# Task brief
As soon as the line containing "Task: Switch to the BATTLEPASS tab" appears in the material below, start returning lines exactly, and end with the line containing "The width and".

# Provided entries
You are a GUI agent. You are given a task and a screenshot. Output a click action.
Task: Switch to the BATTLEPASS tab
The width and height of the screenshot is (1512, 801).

* * *

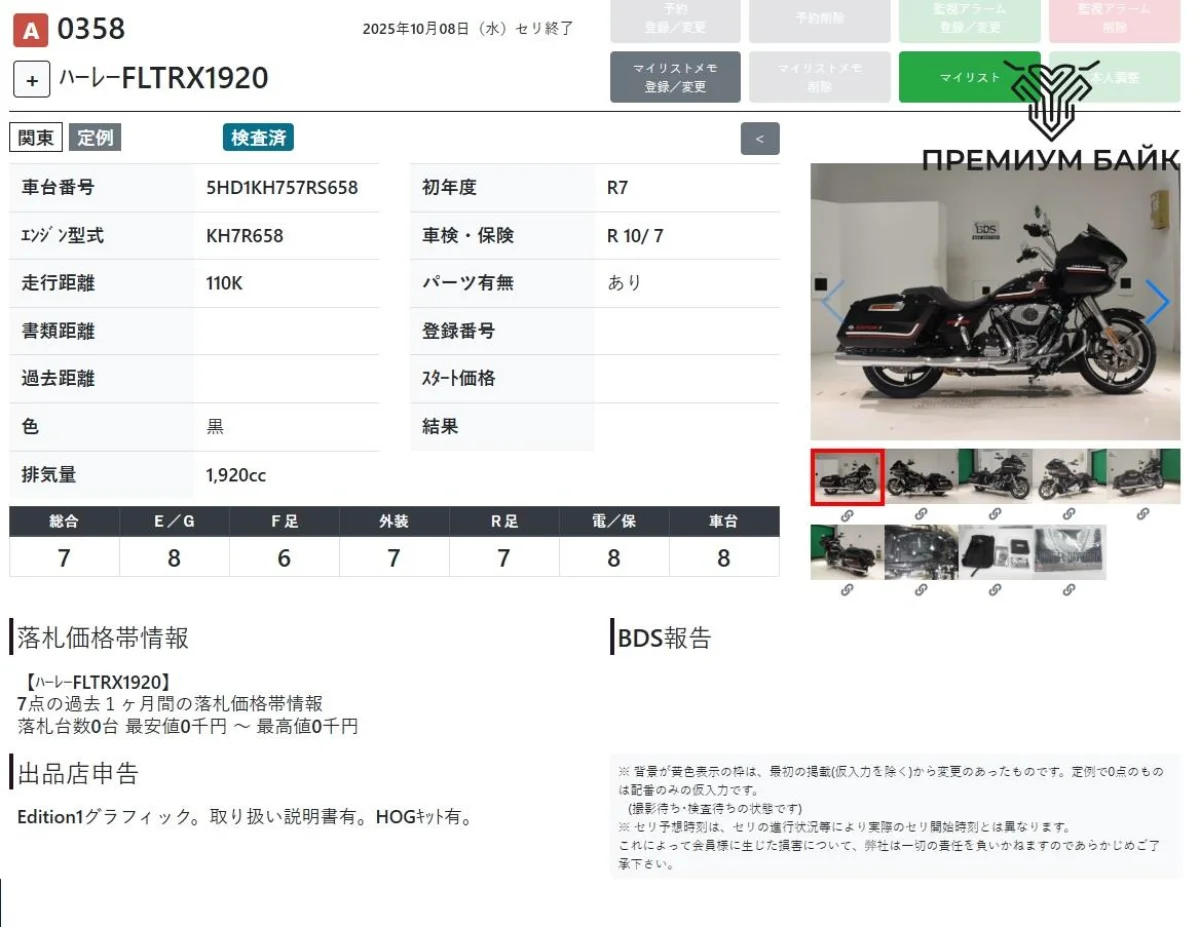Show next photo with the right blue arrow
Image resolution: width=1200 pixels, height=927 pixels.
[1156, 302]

---

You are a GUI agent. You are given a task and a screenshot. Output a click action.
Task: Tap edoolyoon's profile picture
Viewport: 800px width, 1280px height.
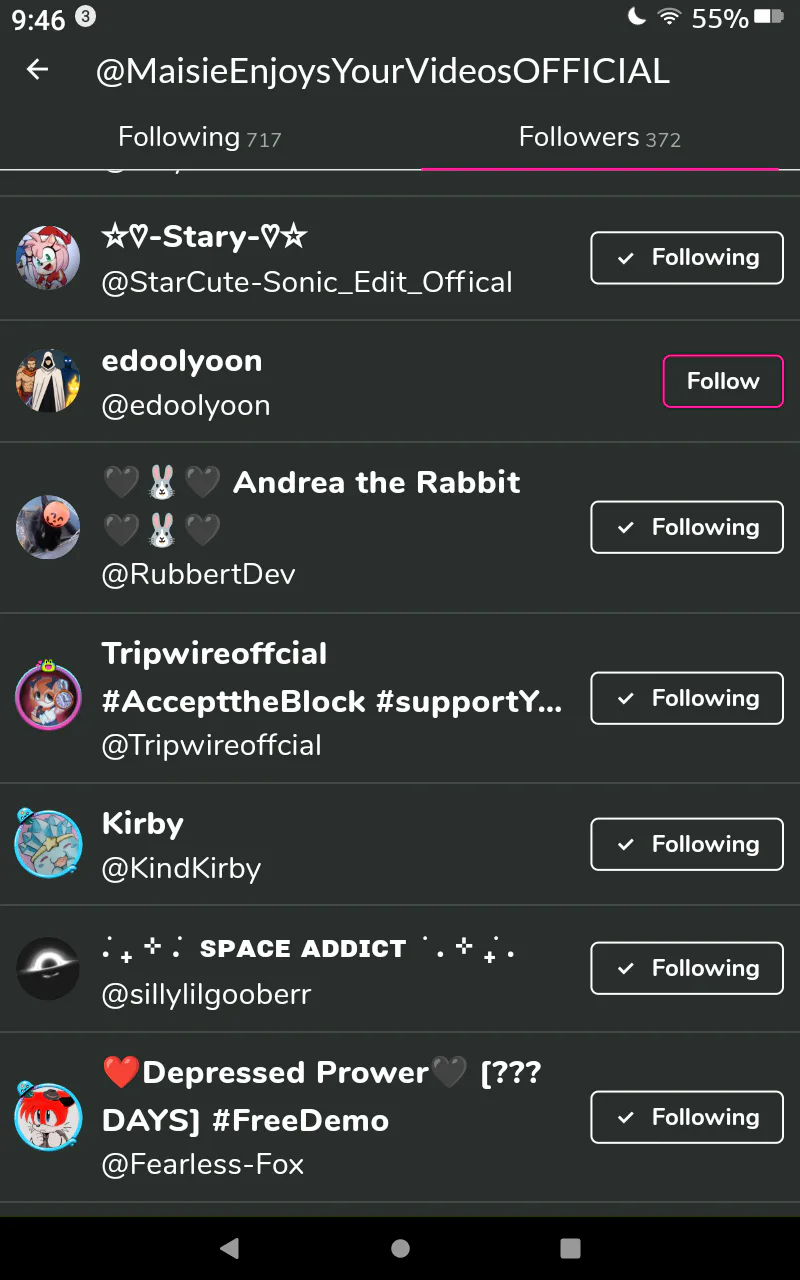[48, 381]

# Result of this task
Task: Switch to the BATTLEPASS tab
The width and height of the screenshot is (1512, 801).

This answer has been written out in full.